#### Exercise description
For the entries below, say how many lines hold the word "will", with the number as the only reply.

※ ※ ※

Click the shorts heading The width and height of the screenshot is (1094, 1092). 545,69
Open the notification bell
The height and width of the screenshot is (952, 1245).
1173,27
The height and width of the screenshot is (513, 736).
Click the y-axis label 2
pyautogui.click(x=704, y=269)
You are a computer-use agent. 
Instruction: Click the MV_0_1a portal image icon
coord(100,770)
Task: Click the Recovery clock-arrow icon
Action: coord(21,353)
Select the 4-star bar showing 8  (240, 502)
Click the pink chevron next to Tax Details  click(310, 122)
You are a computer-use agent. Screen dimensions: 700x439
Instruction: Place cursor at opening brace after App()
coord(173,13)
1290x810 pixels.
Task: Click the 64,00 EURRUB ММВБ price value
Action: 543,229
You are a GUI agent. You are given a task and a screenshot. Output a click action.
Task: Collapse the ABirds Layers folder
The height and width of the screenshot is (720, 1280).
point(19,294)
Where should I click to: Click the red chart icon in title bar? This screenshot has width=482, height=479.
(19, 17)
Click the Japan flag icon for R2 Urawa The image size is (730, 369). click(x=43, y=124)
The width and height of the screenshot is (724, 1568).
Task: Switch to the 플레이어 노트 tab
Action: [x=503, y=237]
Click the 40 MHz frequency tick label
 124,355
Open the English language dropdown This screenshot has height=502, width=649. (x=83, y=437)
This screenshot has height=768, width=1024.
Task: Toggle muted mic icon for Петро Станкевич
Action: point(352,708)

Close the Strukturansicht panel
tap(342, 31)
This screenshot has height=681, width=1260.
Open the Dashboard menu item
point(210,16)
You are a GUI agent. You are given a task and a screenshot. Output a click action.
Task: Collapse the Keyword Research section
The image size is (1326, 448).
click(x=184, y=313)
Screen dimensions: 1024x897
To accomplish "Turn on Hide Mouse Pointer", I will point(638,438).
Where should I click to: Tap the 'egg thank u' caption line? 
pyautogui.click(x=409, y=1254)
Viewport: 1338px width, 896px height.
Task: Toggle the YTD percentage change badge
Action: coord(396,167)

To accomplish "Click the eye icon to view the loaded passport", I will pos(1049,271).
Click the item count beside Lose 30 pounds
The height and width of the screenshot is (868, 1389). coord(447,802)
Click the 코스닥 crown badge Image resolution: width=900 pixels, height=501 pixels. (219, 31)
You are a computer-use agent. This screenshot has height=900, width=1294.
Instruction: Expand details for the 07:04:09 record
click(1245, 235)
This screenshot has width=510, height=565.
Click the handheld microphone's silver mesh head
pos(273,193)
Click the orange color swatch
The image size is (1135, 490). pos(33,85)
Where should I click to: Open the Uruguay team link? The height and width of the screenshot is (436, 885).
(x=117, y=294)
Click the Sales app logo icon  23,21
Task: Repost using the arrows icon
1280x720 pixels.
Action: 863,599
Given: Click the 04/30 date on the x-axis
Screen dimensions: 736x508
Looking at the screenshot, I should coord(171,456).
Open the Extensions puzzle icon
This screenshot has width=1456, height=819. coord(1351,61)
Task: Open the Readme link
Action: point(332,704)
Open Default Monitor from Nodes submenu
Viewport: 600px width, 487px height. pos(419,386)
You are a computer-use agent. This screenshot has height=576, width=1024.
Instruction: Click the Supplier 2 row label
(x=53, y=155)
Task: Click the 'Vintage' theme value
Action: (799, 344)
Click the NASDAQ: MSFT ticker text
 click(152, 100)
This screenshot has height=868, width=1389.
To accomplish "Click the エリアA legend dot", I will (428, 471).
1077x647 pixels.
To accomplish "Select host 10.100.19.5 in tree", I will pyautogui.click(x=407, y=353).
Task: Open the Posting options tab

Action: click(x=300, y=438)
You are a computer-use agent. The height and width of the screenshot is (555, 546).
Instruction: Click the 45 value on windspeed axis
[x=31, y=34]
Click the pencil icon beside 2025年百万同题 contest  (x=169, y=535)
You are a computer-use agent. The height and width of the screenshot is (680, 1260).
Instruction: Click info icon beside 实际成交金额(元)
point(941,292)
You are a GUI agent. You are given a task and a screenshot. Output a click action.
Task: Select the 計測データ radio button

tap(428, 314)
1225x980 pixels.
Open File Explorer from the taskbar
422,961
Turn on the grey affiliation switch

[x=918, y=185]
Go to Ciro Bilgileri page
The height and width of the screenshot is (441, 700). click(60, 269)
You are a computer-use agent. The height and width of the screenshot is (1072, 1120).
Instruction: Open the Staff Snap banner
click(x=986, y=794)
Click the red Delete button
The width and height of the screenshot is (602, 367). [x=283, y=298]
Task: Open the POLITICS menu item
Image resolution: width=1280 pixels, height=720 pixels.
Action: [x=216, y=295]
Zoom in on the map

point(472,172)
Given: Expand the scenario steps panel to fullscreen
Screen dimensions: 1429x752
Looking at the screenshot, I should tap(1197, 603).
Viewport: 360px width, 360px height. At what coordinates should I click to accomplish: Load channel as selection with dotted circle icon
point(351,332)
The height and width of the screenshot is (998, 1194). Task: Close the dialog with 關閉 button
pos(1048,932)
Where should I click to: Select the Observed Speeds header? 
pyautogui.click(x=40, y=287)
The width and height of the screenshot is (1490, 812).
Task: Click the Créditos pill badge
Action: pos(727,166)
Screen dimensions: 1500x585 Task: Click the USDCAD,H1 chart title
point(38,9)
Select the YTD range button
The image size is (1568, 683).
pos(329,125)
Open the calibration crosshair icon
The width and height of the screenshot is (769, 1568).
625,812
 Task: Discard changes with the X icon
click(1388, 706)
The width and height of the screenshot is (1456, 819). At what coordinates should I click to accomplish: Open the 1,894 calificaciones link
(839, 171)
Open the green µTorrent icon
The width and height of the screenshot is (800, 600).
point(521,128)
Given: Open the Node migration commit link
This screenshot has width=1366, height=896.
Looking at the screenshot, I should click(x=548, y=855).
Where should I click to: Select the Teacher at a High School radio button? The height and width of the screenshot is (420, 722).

※ ※ ※

#### Written solution
4